Hello !
I'm struggling to reencode a string that is a HTML document.
Everything works, except non standard characters (French characters but also some points !) that aren't expressed through HTML escape sequences.
I think it's because their numbers are encoded in hexadecimal and libcurl interpret it as a decimal number, but sometimes, characters are split it two char !
I have tried to change the encoding of the characters on VS and to reencode the string, but it didn't work.
I am on Windows 10 x64 using Visual Studio 2019 community.
Few example (becomes = ->):
Crédits -> Cr├®dits
badges… Retrouvez -> badgesÔǪ┬áRetrouvez
The page in question is encoded in UTF-8. You need to first read the entire contents as a binary buffer then use a UTF-8 decoder to get back a std::wstring (or std::u32string if wstring is not wide enough for you).
It's better, but still not good: it appears that non-ASCII characters are shifted, from ~15 and I couldn't find a logic to this.
Example:
(é->Ú ; è ->Þ ; à -> Ó)
On top of that I'm worried, I wanted my crawler to be really fast, (with only 1 string traversal) and this operation makes it significantly slower.
Are you on Windows? That's just how they're being displayed on the console. The actual data in memory is correct.
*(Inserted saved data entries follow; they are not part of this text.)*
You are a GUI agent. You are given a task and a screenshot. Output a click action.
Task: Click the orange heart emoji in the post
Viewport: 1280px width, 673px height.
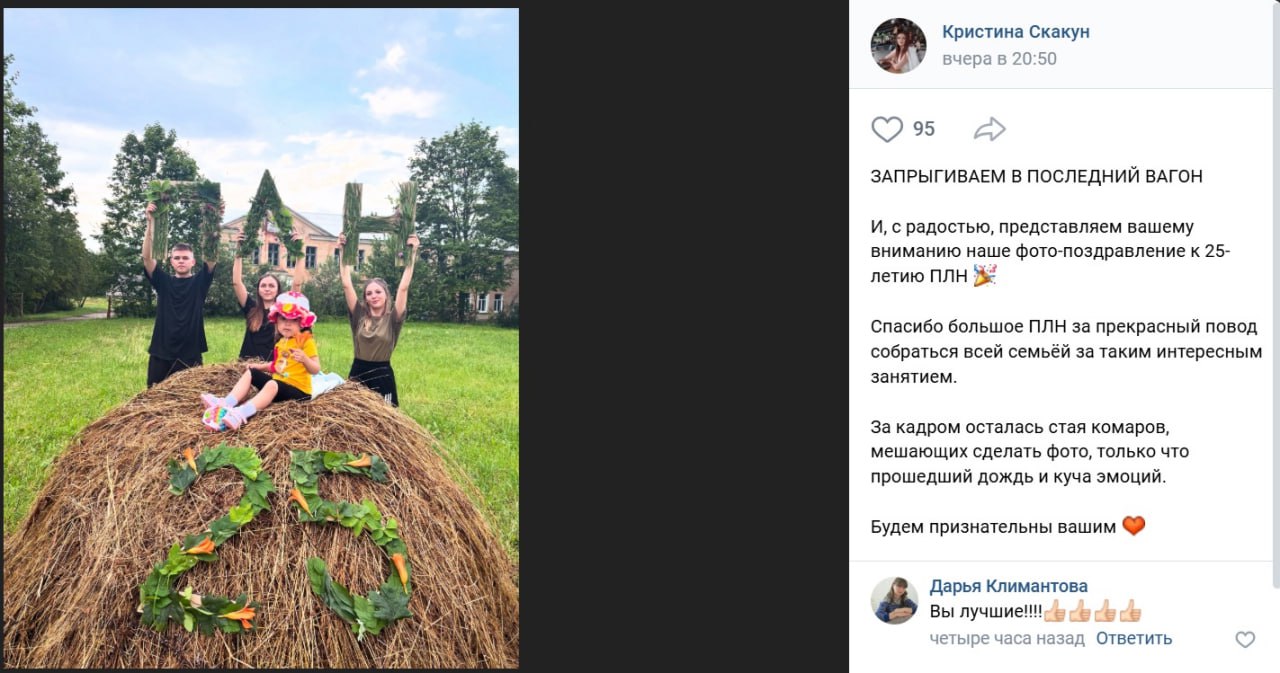click(1133, 525)
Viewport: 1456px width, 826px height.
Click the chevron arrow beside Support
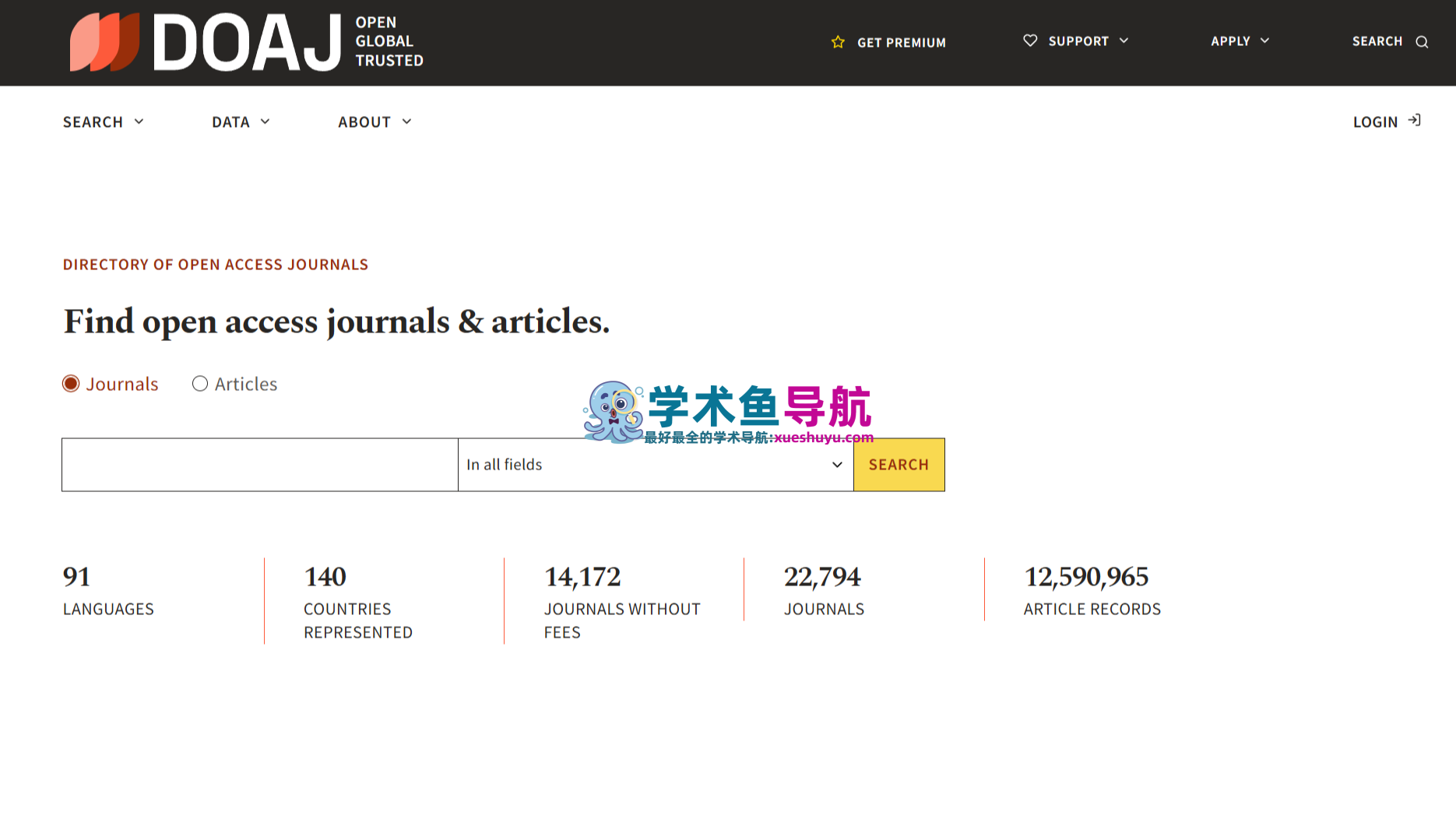click(1124, 40)
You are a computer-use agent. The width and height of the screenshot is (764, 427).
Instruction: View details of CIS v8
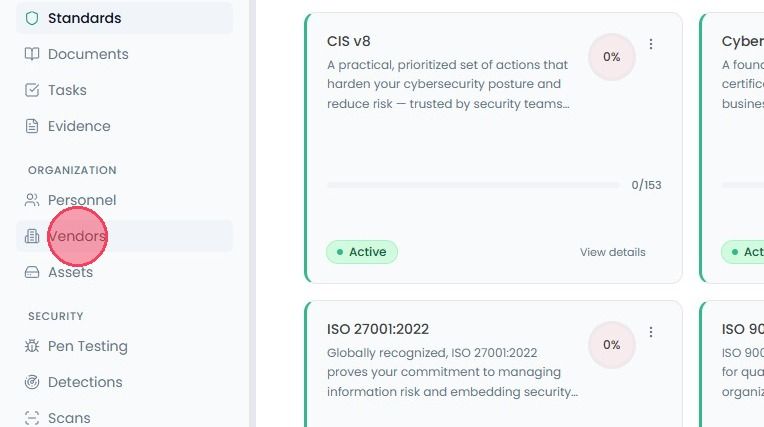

I wanted my crawler to be really fast, (with only 1 string traversal)
As long as the logic you're trying to run on the data doesn't require random access (i.e. seeking back and forth), you could in theory design a state machine capable of decoding the UTF-8, parsing the HTML, and searching for interesting strings in the document, all in one pass of the raw binary data coming from the network. The problem is that it wouldn't be faster than doing multiple passes over the data, it would just use less memory, since you wouldn't need to hold the entire document in memory at once. It would only be faster if, for example, the data you need is within the first 10% of the document, and once you have that you can abort the download of the remaining 90%.
It's possible that decoding the UTF-8 is slower than just processing the raw binary (it shouldn't be, but it's possible that the codecvt implementation is inefficient), but if you need to process the character values and not the byte values then it doesn't make any difference, because you need to decode the UTF-8 one way or another. At best you could try a different decoder.
This is really weird,
I followed these instructions https://stackoverflow.com/a/1875622
and after I ticked the option and I build my program with this in the main :
Ok I have successfully exported in a file and characters are correct !
One last thing, is there any faster decoder than codecvt ?
I precisely wanted to do a state machine, but I'm convinced it would be useful, in order to hold hundreds of visited URLs. It would significantly reduce the number of comparisons, wouldn't it ?
A bot that searches for websites with enough keywords from a keyword list and then creates a graphviz map. atm I'm trying to resolve the encoding problem in a separate project.
I'm getting mad at another issue; I tried to build my string as a wstring from the beginning to improve my code but my wstring won't be printed ?!
The above code won't work. If the website is returning the content encoded as UTF-8 then you have no choice but to run a decoder, if you want to get the character data out. Merely casting the pointer to the type you need doesn't do anything.
Also, since sizeof(wchar_t) > sizeof(char), line 12 will cause an out-of-bounds access when std::wstring::append() attempts to read size * nmemb characters, when in fact only size * nmemb bytes are available.
A bot that searches for websites with enough keywords from a keyword list and then creates a graphviz map. atm I'm trying to resolve the encoding problem in a separate project.
So how does this problem statement relate to this:
I precisely wanted to do a state machine, but I'm convinced it would be useful, in order to hold hundreds of visited URLs.
?
Once you've extracted the useful data from a request and stored its relationships to the data you already had, why would you need to keep the content around? Like, imagine something like
> On top of that I'm worried, I wanted my crawler to be really fast, (with only 1 string traversal)
> and this operation makes it significantly slower.
You need to make it 'right' before you even begin to think about making it 'fast'.
The elephant in the room is your network speed.
You can easily afford small performance sacrifices for the sake of clean, easy to read code.